La verdad, querido lector, es que deberían de ponerse todas las banderas de luto, las de la democracia y las de los mexicanos pobres que han estado muriendo, apagar todas sus luces y escudos y ponerse a evitar que más gente muera, en lugar de estar pensando en representaciones de héroes y desfiles militares. Y también, ocuparse de la injusticia sistemática que padecen las mujeres y las niñas, que ya no pueden cargar más sobre sus hombros, literalmente, como han hecho históricamente. Sí, que le digan a ese Presidente, que la ofensa está en lo que sucede en este país adolorido del que no, nada más no se entera.
Yo, por lo pronto, como hace ya 10 años, cuando el país se despeñaba por el horror criminal, quién lo diría, veré nuevamente el grito como aquel año, con una honda tristeza por lo que la pandemia se llevó estos meses, la estela de muerte que nos ha dejado.
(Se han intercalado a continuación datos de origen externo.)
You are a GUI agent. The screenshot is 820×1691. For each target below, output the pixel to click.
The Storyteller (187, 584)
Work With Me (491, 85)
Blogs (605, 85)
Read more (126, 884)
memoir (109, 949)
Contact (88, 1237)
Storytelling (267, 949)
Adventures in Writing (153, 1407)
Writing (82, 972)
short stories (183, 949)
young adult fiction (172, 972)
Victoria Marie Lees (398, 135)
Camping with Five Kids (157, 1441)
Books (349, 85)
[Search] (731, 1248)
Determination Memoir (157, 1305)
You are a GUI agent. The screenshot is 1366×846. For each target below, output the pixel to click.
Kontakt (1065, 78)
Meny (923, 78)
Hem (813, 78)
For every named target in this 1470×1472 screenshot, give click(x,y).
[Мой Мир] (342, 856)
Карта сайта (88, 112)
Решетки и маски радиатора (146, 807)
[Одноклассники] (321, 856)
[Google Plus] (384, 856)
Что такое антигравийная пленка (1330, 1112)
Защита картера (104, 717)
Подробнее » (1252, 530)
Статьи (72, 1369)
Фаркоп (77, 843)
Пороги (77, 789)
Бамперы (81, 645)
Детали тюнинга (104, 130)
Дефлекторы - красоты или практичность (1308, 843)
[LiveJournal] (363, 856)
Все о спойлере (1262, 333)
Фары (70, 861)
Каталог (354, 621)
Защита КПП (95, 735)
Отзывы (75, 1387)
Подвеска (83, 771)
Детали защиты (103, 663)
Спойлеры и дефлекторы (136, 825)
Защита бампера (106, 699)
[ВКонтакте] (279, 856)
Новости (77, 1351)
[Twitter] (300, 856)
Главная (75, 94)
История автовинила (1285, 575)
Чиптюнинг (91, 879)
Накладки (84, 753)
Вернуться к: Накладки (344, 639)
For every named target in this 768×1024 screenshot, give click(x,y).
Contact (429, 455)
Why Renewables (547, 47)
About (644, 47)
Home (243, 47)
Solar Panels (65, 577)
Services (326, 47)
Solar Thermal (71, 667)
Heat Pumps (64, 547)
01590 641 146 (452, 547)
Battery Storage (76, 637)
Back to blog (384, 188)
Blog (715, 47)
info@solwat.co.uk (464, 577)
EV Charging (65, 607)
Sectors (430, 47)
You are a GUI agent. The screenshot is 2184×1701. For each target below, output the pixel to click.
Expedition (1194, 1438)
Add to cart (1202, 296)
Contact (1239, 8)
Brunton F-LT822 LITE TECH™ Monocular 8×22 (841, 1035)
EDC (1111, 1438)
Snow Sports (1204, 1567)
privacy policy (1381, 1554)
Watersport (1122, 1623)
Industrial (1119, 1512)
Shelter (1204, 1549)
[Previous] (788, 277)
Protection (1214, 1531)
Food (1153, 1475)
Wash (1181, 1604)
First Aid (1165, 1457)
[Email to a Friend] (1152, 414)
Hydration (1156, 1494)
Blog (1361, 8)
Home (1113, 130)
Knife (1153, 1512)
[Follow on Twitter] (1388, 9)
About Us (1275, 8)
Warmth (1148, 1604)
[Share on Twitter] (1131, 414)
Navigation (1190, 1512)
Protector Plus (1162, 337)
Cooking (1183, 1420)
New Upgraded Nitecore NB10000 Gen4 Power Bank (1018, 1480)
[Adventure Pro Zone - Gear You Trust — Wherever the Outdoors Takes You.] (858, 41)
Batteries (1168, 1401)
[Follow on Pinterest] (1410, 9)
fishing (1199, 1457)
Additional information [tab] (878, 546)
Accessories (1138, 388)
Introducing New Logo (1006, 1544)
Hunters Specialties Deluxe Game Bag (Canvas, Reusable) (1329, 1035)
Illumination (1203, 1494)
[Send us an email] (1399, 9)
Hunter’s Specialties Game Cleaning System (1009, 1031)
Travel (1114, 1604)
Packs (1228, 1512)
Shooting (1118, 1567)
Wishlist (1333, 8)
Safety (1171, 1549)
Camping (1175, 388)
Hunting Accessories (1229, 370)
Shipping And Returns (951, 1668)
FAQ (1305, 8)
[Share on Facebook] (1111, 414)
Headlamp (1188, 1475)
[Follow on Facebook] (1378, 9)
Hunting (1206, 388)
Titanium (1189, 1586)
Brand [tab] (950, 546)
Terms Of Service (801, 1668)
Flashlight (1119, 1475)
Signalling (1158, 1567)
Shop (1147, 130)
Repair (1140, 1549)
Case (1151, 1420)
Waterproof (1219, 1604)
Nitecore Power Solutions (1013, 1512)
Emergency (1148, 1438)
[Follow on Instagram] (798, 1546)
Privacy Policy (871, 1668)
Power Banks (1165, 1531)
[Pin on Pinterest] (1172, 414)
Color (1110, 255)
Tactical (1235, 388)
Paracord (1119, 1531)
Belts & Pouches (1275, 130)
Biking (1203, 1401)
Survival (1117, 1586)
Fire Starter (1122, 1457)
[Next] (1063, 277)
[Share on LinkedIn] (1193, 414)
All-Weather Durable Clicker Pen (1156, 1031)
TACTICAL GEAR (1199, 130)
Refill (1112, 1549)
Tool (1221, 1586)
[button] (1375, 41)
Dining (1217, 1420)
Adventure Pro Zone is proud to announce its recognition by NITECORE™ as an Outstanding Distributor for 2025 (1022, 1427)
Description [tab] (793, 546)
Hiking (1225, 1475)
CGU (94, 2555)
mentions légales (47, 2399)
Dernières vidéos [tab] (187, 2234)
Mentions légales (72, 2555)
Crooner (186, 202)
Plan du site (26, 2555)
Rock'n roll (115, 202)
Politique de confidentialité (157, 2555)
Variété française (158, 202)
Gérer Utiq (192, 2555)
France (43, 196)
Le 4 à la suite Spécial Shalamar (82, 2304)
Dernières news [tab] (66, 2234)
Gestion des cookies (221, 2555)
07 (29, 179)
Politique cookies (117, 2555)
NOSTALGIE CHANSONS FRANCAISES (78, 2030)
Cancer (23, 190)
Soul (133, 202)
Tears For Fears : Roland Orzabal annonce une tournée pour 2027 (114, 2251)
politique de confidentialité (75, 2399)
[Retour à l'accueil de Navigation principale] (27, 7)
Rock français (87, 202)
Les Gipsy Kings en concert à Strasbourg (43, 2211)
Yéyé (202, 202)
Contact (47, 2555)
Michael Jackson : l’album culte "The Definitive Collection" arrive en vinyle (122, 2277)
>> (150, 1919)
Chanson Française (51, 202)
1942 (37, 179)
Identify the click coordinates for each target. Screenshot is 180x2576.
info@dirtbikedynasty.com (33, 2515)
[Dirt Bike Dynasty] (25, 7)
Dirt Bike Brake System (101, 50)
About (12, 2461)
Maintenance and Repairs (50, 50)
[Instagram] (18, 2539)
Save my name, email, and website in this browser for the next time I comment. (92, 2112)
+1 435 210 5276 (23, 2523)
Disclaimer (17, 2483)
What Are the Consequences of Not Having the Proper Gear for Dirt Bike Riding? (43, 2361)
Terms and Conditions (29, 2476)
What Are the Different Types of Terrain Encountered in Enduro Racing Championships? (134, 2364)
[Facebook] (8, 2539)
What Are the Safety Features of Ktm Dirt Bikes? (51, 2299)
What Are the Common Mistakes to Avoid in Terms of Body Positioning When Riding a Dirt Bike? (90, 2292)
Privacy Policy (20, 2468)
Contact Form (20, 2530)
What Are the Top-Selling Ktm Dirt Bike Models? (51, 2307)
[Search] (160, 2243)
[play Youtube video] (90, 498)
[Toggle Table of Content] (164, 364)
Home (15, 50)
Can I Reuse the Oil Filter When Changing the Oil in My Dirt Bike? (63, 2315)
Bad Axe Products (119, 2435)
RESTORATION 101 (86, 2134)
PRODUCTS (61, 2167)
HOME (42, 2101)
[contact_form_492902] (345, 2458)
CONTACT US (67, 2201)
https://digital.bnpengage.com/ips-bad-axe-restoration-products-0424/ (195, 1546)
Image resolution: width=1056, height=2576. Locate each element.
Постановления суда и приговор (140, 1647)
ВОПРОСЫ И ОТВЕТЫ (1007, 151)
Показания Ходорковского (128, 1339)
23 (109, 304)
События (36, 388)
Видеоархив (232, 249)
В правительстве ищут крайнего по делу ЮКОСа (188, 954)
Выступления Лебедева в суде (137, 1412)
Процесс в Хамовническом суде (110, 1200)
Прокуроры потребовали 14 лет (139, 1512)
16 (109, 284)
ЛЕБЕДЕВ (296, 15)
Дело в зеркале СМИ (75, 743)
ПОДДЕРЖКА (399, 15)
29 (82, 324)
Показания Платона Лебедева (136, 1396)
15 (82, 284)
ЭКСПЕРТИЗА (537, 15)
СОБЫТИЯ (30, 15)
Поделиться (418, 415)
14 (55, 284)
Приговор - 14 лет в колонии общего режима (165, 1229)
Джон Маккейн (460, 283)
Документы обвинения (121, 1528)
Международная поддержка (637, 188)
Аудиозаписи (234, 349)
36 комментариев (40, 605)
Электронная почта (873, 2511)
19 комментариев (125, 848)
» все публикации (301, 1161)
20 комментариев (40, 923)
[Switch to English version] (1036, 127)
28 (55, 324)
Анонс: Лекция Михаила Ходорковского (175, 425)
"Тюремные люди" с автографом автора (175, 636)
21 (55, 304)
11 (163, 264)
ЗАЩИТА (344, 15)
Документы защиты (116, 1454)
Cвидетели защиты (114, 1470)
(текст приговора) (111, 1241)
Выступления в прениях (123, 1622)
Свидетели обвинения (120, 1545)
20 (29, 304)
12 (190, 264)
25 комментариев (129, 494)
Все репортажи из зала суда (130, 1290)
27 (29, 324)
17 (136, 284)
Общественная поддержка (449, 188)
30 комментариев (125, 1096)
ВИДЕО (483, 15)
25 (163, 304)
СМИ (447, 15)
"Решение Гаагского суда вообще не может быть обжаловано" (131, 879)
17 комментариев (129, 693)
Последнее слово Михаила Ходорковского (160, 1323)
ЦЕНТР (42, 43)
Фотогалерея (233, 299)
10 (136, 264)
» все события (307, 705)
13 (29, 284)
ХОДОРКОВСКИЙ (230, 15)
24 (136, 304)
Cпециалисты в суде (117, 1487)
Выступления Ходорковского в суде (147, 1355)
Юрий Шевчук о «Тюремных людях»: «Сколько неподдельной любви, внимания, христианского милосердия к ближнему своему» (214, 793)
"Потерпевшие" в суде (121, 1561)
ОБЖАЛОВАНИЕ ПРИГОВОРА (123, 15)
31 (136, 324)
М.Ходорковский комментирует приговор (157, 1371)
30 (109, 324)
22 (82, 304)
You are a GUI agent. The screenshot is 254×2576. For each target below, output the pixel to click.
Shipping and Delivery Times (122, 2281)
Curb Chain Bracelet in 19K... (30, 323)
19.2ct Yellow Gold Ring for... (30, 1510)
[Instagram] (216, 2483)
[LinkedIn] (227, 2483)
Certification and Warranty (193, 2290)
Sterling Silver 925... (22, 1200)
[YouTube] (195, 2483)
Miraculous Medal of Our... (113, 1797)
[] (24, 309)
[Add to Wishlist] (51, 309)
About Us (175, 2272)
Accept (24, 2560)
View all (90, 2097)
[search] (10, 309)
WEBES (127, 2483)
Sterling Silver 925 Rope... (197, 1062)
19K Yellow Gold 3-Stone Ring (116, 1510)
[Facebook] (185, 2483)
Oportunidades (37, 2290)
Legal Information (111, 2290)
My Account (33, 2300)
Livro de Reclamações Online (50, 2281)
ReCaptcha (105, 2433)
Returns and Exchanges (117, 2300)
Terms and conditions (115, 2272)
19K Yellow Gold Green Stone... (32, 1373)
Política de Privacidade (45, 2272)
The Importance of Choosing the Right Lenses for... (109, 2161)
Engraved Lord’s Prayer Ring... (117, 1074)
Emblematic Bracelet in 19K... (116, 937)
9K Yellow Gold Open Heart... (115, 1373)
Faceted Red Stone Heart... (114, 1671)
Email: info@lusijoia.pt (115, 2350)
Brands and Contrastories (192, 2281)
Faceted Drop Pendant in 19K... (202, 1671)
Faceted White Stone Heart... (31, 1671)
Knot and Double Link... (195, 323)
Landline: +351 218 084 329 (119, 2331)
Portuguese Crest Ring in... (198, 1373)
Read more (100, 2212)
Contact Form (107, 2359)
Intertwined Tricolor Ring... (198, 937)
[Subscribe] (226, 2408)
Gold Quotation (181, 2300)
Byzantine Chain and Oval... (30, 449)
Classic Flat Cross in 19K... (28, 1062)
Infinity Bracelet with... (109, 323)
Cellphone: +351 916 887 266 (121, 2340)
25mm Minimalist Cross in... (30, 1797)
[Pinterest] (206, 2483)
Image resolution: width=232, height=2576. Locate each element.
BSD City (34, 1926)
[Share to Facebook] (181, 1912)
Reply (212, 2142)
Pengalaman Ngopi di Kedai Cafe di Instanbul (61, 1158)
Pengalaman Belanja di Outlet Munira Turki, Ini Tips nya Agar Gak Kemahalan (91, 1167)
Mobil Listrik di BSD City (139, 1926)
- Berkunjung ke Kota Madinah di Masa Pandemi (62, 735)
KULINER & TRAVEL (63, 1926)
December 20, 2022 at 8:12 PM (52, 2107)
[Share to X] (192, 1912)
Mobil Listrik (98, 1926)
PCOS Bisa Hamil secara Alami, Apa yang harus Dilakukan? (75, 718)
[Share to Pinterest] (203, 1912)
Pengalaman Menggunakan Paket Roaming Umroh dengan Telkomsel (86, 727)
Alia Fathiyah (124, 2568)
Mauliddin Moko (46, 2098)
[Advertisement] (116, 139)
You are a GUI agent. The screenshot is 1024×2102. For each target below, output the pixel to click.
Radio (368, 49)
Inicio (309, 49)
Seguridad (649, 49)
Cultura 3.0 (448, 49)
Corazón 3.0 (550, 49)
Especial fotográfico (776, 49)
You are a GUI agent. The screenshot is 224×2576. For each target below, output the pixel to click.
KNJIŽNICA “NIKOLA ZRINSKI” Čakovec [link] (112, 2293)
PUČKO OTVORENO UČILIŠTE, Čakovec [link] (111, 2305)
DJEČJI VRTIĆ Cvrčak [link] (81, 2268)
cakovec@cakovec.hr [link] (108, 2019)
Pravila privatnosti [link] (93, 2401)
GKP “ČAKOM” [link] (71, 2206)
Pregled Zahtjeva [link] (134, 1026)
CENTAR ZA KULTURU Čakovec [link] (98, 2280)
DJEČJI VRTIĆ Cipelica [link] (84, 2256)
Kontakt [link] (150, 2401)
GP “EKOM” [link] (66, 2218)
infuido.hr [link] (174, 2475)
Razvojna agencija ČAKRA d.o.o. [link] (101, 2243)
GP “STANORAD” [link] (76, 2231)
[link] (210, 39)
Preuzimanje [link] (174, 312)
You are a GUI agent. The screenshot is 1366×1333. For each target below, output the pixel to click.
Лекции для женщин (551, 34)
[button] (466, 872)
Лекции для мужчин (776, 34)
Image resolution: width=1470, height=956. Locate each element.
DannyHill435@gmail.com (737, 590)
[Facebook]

No, no han sido años fáciles, pero nunca imaginé que el destino nos llevaría, 10 años después, a una “fiesta” sin fiesta, una representación sin invitados, donde solo estará el Presidente gritando para sus allegados y seguramente muchos militares, en medio de una inconmensurable tragedia. ¿Habrá una metáfora más elocuente de lo que nos ocurre? Difícilmente, la verdad; pura y llana tristeza.